The data
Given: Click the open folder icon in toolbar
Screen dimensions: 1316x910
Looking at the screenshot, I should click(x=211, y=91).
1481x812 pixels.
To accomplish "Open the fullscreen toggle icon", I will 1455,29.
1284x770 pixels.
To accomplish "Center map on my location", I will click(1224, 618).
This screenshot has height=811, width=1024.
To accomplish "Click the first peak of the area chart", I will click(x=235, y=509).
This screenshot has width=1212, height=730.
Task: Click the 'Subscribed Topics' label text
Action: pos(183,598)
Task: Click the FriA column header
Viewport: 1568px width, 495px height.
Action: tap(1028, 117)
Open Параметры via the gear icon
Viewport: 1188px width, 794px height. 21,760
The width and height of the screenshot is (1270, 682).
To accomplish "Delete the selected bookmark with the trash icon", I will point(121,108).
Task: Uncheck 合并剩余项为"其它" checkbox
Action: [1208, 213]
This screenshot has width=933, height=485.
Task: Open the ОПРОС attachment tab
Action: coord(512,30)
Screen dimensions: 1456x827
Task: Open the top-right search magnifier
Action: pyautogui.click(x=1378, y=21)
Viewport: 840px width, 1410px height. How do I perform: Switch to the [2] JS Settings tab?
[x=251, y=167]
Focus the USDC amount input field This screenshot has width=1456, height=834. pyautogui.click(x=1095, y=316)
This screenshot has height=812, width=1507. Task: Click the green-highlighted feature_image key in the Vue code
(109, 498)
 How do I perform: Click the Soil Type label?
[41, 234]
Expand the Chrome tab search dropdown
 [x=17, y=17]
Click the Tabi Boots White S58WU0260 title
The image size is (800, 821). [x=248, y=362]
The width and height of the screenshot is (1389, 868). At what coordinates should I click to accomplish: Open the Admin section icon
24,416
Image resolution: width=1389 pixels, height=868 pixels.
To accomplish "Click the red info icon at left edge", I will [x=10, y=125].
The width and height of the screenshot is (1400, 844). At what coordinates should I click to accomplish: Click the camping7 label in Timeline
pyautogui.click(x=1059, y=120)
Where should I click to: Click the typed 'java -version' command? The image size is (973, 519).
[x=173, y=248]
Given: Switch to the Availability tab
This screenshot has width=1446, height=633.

Instruction
Copy out the records above word for word, starting at their first line and stopping after the line that contains "[x=251, y=167]".

Reply
Given: Click the open folder icon in toolbar
Screen dimensions: 1316x910
Looking at the screenshot, I should click(x=211, y=91).
1481x812 pixels.
To accomplish "Open the fullscreen toggle icon", I will 1455,29.
1284x770 pixels.
To accomplish "Center map on my location", I will click(1224, 618).
This screenshot has height=811, width=1024.
To accomplish "Click the first peak of the area chart", I will click(x=235, y=509).
This screenshot has width=1212, height=730.
Task: Click the 'Subscribed Topics' label text
Action: pos(183,598)
Task: Click the FriA column header
Viewport: 1568px width, 495px height.
Action: tap(1028, 117)
Open Параметры via the gear icon
Viewport: 1188px width, 794px height. 21,760
The width and height of the screenshot is (1270, 682).
To accomplish "Delete the selected bookmark with the trash icon", I will point(121,108).
Task: Uncheck 合并剩余项为"其它" checkbox
Action: [1208, 213]
This screenshot has width=933, height=485.
Task: Open the ОПРОС attachment tab
Action: coord(512,30)
Screen dimensions: 1456x827
Task: Open the top-right search magnifier
Action: pyautogui.click(x=1378, y=21)
Viewport: 840px width, 1410px height. How do I perform: Switch to the [2] JS Settings tab?
[x=251, y=167]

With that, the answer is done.